The Arminian would say, concerning the assertion that "world" and "all" aren't universal in the way they imagine, that Reformed theologians are making God out to be a liar or a con artist when He uses those terms.

The Dispensationalist claims that "Israel means Israel" and that to suppose that the term "Israel" may sometimes include those who are not ethnically Jewish is to present God as a liar or a con artist. 

God is not a liar or a con artist.

Romans 9:6 explains, "But it is not as though the word of God has failed. For they are not all Israel who are descended from Israel."

Spiritually and covenantally, incorporation of believing Gentiles into covenantal Israel is presented in the New Testament, in the ingrafting language of Romans 11. Romans 11:26 and Galatians 6:16 refer to the Church as Israel. This becomes especially clear when one traces the arguments leading to these verses.

The Dispensationalist objects that these verses may be considered “ambiguous”. But where is the single verse that unambiguously states that God is one is essence, while three in person? Contextual reading and synthesis are always necessary. When we look for evidence of Christ's deity, we do not limit ourselves to verses that say the three words: "Jesus is God". Another way that we prove the point is by looking to verses that use titles for Christ that are only proper for God. In the case of the Church–in a sense, through union with Christ–being identified with Israel, we see that the Church is called by names that are only fitting for Israel. Exodus 19:6 tells Israel: "you will be for me a kingdom of priests and a holy nation.” 1 Peter 2:9 tells the Church: "you are a chosen race, a royal priesthood, a holy nation." The Old Testament–in passages like Hosea 2, Isaiah 54, and Ezekiel 16–calls Israel the bride of the LORD. In the New Testament, we see the Church as the bride of Christ.
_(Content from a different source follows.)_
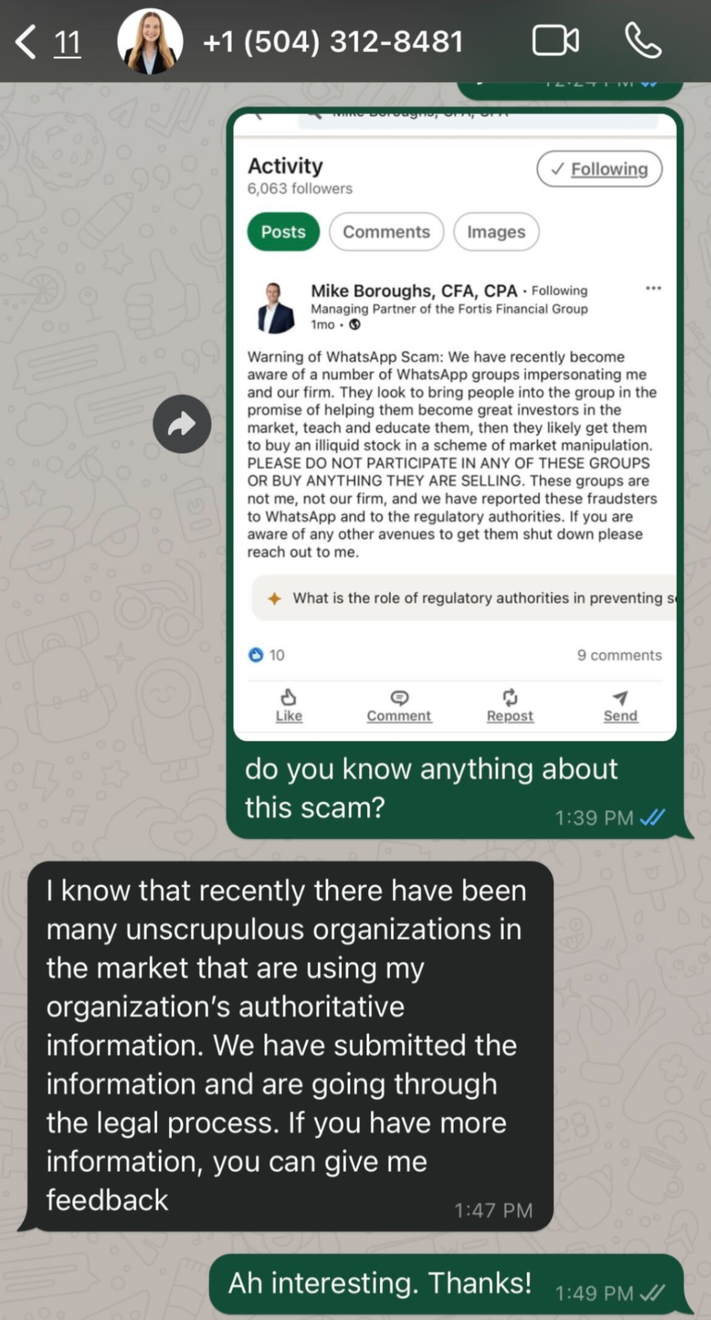Viewport: 711px width, 1320px height.
Task: Open contact info for +1 (504) 312-8481
Action: [x=333, y=42]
The LORD is not a bigamist.

In Galatians 6:16 it is clear what the Apostle is doing in the argument leading up to that verse (erasing the distinction between Jew and Gentile regarding God’s promises), and therefore clear what the phrase “Israel of God” means in that context. On the other hand, I do think that some Reformed writers tend to identify Israel as the Church without adequate attention paid to the necessary Christological step. Just as we are only–in any sense–sons of God through our union with the Son of God, we are only–in a certain sense–Israel through our union with the One in whom all of God's covenant promises are fulfilled.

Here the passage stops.